Today, I consolidated my understanding by doing a capstone project analysing Fandango's movie ratings in 2015 compared to three other movie aggregators sites—Metacritic, IMDB, and Rotten Tomatoes. For this exploratory data analysis, all movie titles are the same.
The point of contention is to find out whether Fandango's movie ratings are skewed more positive compared to the others. This arose because of the conflict of interests that Fandango also sells movie tickets for a commission. This was picked up by news outlet, 538, and the author used data analysis to support his findings. This exercise is to confirm his findings.
Here are the steps guided by Jose Portilla's tutorial:
- Read two open-sourced data from 538's repository.

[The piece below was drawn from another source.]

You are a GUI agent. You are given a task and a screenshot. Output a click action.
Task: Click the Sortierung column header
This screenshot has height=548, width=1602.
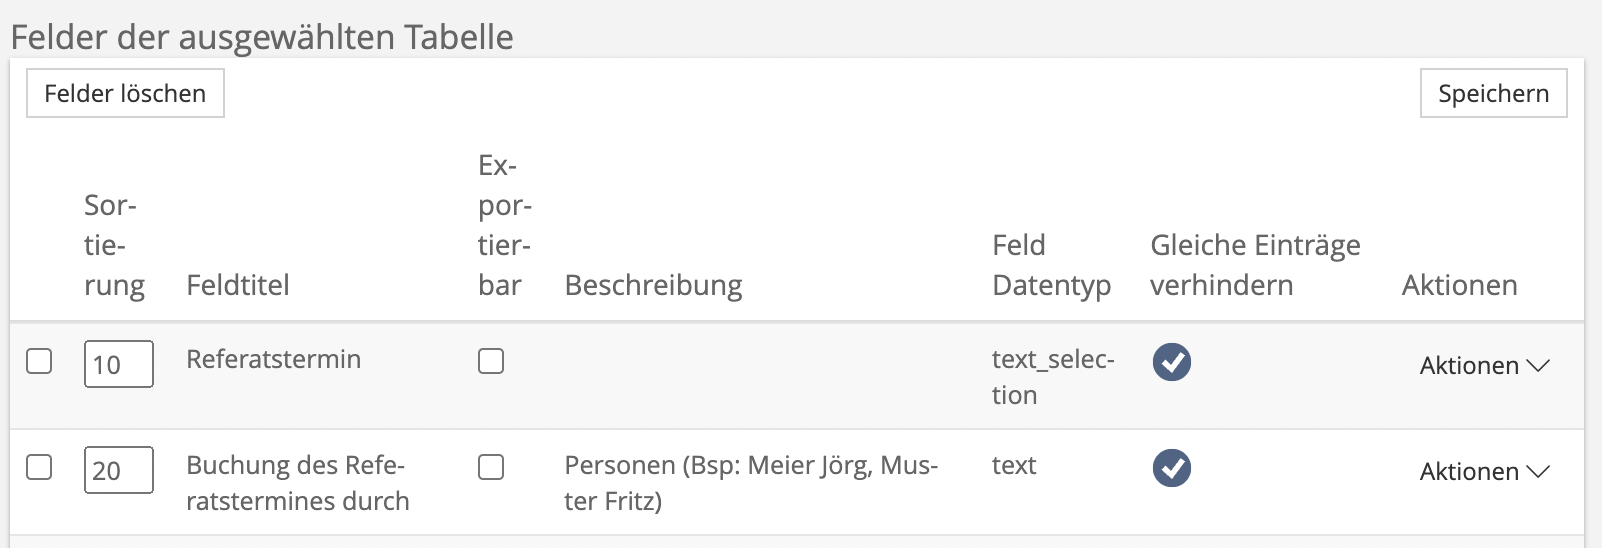[x=113, y=245]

- Explore the DataFrame properties.
- Explore the relationship between the popularity of a film and its rating.
- Create a scatterplot showing the relationship between rating and votes.
- Calculate the correlation between columns.
- Visualise the count of movies per year featured in Fandango with a plot. (This is to validate why the year 2015 was chosen since it was the largest data set available then.)
- Plot KDE to show the distribution and set a lower and upper cap to contain 0 to 5 ratings.
- Repeat steps for the other three providers.
- Merge DataFrames.
- Compare their KDE.
- Conclude that KDE for Fandango is skewed towards higher ratings compared to the others.